## PROBLEM DETAILS
Locate each line in the records containing "agent". Copy it.

[Saved data entries]
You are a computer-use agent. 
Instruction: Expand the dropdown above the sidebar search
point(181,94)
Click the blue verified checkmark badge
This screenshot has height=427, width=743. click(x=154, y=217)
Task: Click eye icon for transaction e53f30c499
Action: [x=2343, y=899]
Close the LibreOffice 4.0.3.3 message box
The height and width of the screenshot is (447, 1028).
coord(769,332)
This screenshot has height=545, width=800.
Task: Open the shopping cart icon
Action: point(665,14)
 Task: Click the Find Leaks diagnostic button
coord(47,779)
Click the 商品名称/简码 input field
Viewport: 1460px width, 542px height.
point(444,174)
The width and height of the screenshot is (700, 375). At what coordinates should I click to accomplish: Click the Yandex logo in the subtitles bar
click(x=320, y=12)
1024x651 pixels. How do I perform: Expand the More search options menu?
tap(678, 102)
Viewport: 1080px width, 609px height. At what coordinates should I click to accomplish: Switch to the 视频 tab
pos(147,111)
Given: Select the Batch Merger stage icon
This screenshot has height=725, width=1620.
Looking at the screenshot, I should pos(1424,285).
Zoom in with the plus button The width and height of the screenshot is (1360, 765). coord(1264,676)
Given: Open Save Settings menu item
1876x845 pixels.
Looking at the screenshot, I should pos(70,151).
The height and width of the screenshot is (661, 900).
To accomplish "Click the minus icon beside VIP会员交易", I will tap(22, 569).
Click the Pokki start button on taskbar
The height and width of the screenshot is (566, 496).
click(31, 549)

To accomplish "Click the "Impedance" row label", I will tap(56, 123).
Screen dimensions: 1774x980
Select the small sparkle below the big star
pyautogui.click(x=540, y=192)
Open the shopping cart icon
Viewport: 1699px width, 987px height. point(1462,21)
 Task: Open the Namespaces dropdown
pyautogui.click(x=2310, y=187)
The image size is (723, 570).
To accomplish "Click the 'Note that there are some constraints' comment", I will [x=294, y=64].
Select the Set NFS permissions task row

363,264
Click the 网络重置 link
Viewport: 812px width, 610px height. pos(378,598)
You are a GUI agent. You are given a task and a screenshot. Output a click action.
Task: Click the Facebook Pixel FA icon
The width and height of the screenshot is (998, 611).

## ANSWER TO THIS EXERCISE
You are a computer-use agent. 
You are a GUI agent. You are given a task and a screenshot. Output a click action.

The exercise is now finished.